At the Africa Centre of Excellence for Sustainable Cooling and Cold-chain (ACES) in Rwanda, we are training engineers and technicians on a novel unit that deliberately fails. With 25 built-in designed faults, this teaching rig gives our students the confidence and competence needed to tackle a range of technical challenges that they will likely encounter once in practice beyond the Academy.
The Training Unit
The PA Hilton Advanced Training Unit looks like a conventional refrigeration system, complete with compressor, evaporator, gauges, and pipework. However, its unique strength lies in the fact that it is designed to be able to activate 25 hidden faults. Our training courses are specifically planned around these faults and this allows us to create a controlled environment in which we can build up fault-finding skills in a step-by-step process.
The Training rig is a fully operational multi-evaporator system, simulating both freezer and cold-room conditions. Initially our students observe and record operational parameters associated with normal conditions, such as pressures, temperatures, frost lines and strategically-placed sight glasses, to gain deeper insight into the hidden physical changes that accompany the various refrigerant phases in the system, before we introduce a fault.
The early challenges are then simple basic faults, like an undercharged system or a restricted filter drier. As a student’s confidence grows, we can increase the complexity of the faults and develop their diagnoses skills and knowledge of methodology to interpret the system indicators. Finally, we can simulate mechanical and electrical faults that would challenge even the most experienced technicians.
By the time they have completed our training programmes, the students at ACES will have already worked through scenarios that could take years to encounter in the field.

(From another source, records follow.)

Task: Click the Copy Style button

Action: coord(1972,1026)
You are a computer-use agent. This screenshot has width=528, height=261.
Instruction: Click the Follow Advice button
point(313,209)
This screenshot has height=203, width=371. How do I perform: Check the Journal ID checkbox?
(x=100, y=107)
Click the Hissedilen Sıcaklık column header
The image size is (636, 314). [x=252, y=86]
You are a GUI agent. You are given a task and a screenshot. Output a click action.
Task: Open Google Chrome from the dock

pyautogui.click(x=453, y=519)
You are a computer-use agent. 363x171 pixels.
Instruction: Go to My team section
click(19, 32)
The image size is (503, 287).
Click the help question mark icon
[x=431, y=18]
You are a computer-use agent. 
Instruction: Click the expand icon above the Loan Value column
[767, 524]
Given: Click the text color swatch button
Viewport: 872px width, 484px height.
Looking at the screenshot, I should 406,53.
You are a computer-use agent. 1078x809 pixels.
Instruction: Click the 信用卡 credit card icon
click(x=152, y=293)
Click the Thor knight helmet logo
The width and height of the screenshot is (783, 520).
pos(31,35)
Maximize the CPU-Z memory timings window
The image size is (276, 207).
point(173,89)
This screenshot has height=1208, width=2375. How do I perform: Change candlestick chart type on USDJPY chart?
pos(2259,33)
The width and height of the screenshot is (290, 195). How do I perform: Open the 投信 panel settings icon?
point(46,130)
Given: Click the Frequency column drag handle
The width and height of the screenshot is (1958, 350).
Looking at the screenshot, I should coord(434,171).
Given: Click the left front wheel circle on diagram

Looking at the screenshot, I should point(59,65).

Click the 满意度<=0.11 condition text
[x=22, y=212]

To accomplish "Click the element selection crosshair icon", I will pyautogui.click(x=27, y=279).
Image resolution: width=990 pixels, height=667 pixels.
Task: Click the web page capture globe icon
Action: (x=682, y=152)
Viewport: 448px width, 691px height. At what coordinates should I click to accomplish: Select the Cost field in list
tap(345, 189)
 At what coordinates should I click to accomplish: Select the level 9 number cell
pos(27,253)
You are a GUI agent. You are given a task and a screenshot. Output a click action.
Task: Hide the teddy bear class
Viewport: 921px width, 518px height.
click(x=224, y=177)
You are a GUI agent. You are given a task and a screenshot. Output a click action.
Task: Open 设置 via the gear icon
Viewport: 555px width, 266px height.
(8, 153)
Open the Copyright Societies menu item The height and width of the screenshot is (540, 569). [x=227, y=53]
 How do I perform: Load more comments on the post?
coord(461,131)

They leave the Academy not just with theoretical knowledge and a better understanding of health and safety requirements, but with the practical experience necessary to give them confidence in diagnosing and solving real-world problems.
Further benefits of our Academy training courses
Many technicians learn on the job on live systems, which is an expensive and risky way to train. With the training that we provide on our equipment at the Centre, these training rigs allow for the mistakes that are expected, and even encouraged, because they happen in a safe and controlled environment. The result is that we develop stronger skills and a higher confidence in students that will be a benefit to everyone.
As the demand for cooling grows across Africa, so does the need for engineers and technicians who can work safely and efficiently to maintain refrigeration systems. By teaching through failure, we can accelerate learning, prepare our students for success in the field, and help deliver sustainable cooling for all through best practices.